## What to work on
Every line from the one with "How do I perform: Click" through the end of the material below, both ends included, should be transcribed exactly, without pictures.

## Data for the task
- - - -

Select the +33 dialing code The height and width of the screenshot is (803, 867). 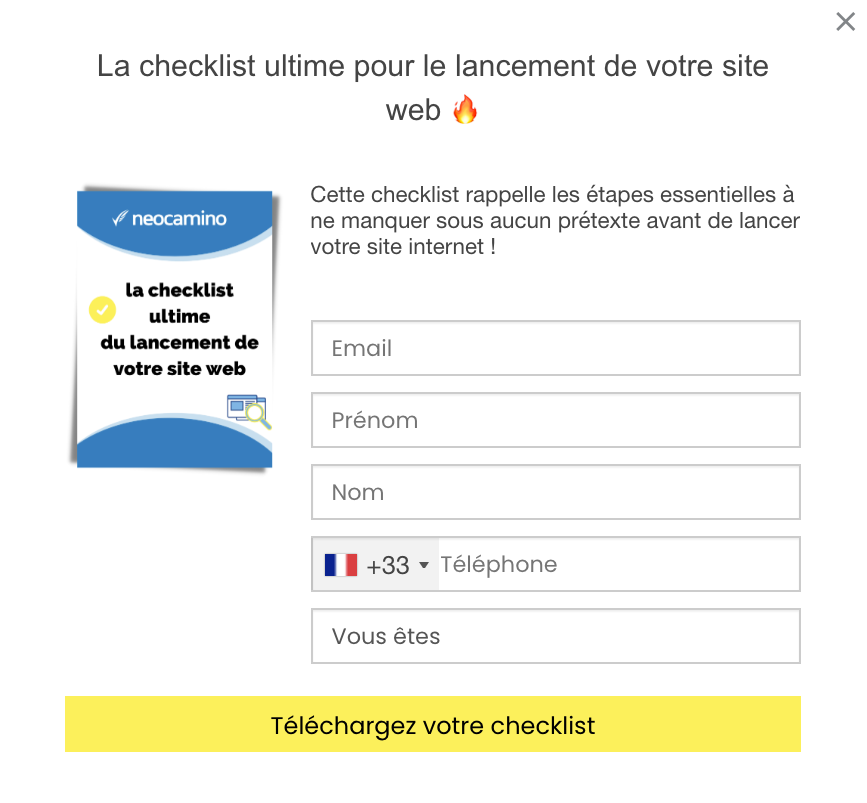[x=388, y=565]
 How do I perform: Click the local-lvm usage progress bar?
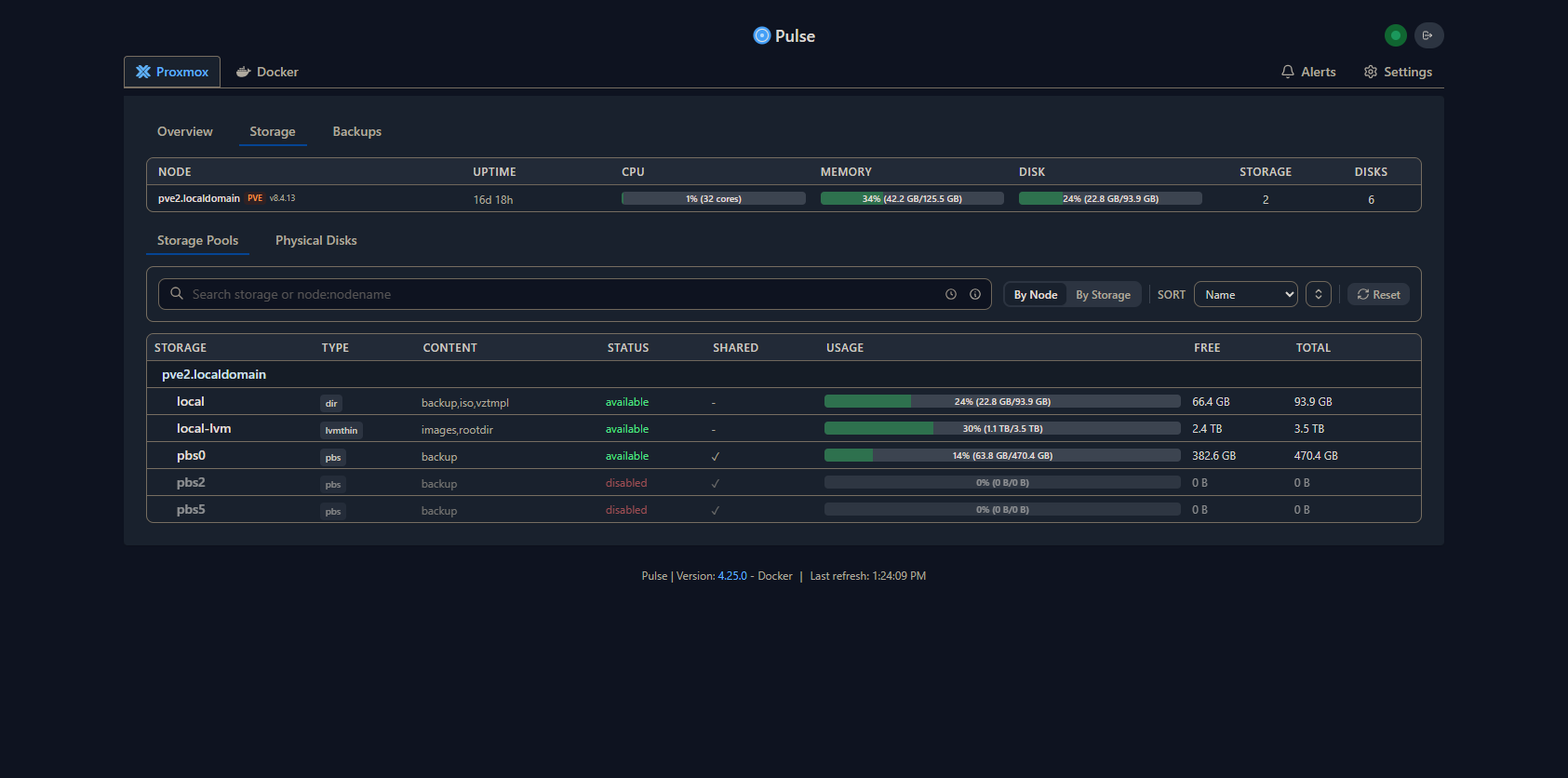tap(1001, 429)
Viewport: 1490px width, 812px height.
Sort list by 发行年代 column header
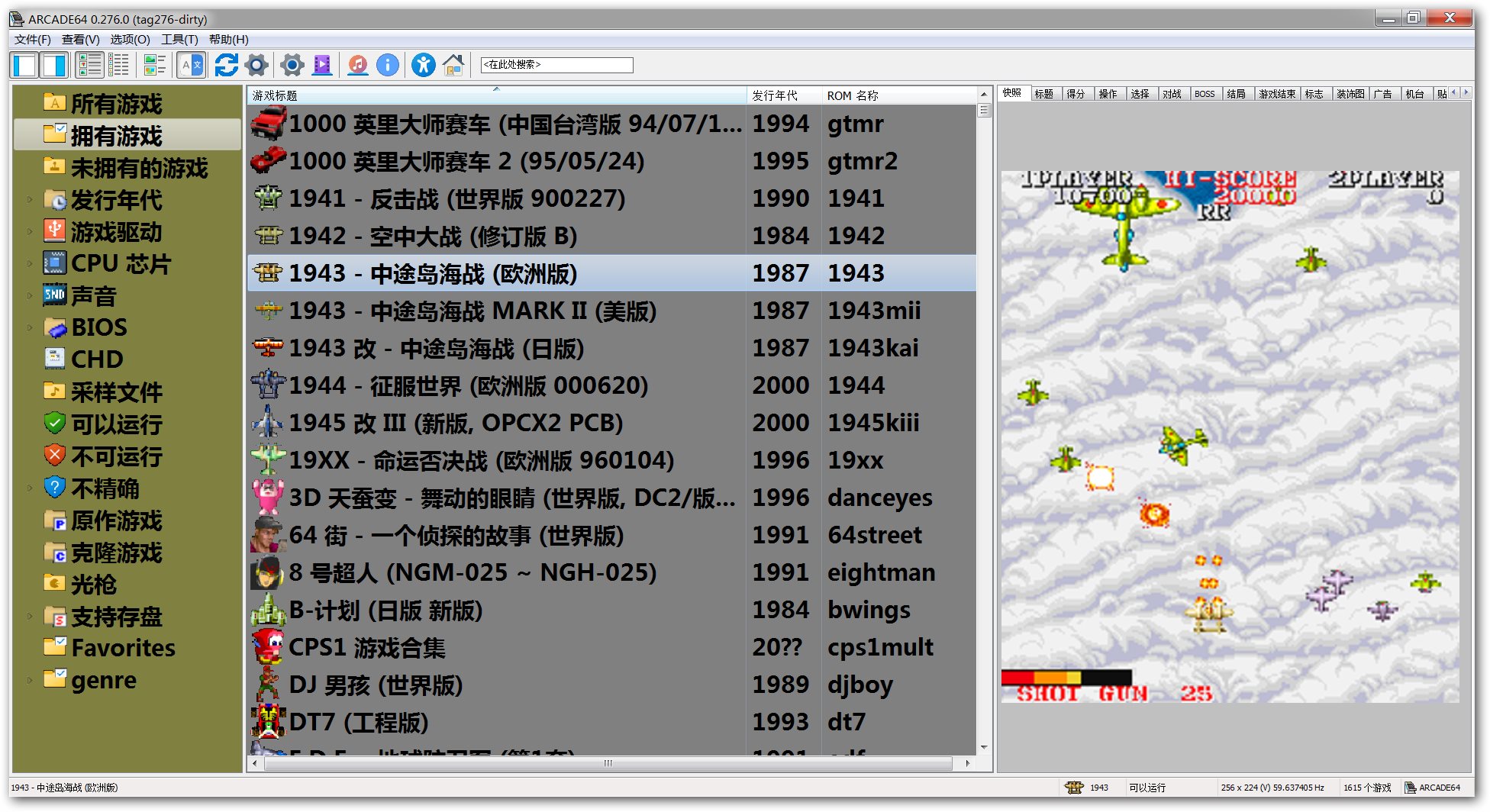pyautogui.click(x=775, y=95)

- - - -

## Output for this task
 How do I perform: Click the local-lvm usage progress bar?
tap(1001, 429)
Viewport: 1490px width, 812px height.
Sort list by 发行年代 column header
pyautogui.click(x=775, y=95)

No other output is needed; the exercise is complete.